The much awaited event at Wembley on November 13, which was touted as the highlight of Prime Minister Narendra Modi’s visit to the UK, was a grand spectacle. While in India everything else took a backseat including for the media with virtually everyone glued to the television, the response in Britain particularly the British media was mixed.
The Telegraph’s headline reported, ‘Fireworks, crowds and dancers welcome Modi to Britain’. It said, “A barrage of fireworks, a crowd to rival a cup final and 700 loudly dressed dancers yesterday gave Narendra Modi a spectacle that boasted everything but understatement.” Describing the grand spectacle it said, “And so it was that Britain – only the 28th destination on his list, but set apart from the rest by historic ties – threw an unprecedented rally-cum-party at the national stadium last night, with the biggest audience yet to hear Mr Modi outside his country. It was a speech with a guest list to rival even the most extravagant Indian wedding.”
One of Britain’s leading newspapers The Guardian, which has been very vocal against Mr Modi once again took a strong position in its editorial where it called Mr Modi’s UK visit ‘over the top’. Describing the event, the editorial said, “As Narendra Modi and David Cameron leap from crag to crag of ever more outrageous flattery, one might wish that the affair could have been pitched on a somewhat lower level. Mr Modi insists this is ‘a huge moment for our two nations’, while Mr Cameron, announces that 2017 will be a UK-India Year of Culture and claims that ‘the great partnership between India and the UK extends beyond economic ties to the boards of the Bard and the beaches of Bollywood’. This image of a relationship cemented by cricket, Shakespeare, Madame Tussauds and a joint liking for a good curry is not entirely false, but it is misleading.”

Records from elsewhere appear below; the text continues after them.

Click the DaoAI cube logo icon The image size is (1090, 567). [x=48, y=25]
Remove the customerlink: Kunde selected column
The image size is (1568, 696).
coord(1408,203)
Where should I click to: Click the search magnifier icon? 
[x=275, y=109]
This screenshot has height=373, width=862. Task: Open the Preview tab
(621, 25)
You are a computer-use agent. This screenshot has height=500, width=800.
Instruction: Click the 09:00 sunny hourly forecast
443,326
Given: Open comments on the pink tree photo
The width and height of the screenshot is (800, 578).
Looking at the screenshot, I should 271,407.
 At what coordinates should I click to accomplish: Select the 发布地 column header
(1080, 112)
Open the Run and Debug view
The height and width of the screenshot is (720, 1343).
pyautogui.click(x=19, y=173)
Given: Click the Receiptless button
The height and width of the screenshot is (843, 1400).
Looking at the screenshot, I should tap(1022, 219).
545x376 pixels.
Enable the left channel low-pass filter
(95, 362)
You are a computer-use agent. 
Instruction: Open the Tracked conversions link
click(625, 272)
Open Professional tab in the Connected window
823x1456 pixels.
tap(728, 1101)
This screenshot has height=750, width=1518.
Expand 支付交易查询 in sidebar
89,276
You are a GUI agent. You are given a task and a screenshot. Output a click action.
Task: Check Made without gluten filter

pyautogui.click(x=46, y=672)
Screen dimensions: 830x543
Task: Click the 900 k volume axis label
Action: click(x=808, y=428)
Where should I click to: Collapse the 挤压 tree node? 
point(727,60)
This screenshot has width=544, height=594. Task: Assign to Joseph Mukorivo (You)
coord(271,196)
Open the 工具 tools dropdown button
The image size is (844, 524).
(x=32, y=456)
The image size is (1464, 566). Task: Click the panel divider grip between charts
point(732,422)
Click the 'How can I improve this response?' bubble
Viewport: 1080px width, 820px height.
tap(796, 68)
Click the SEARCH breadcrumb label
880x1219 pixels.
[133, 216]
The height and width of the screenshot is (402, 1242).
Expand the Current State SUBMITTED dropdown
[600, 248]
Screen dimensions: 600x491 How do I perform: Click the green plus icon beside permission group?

In its coverage, The Independent describing the event wrote ‘Pulsating Bhangra beat and kaleidoscope of saris shows true dynamism of Anglo-Indian relations’. The report said, “like some sort of political Rolling Stone, he has become a master of transfixing foreign stadium audiences. Last year he played New York’s Madison Square Garden to a sell-out 18,000 crowd, following in the footsteps of the Beatles and Muhammad Ali.”
While the event was largely appreciated in the leading British media, it also had its share of criticism. The remaining part of Mr Modi’s visit would largely focus on business and economy.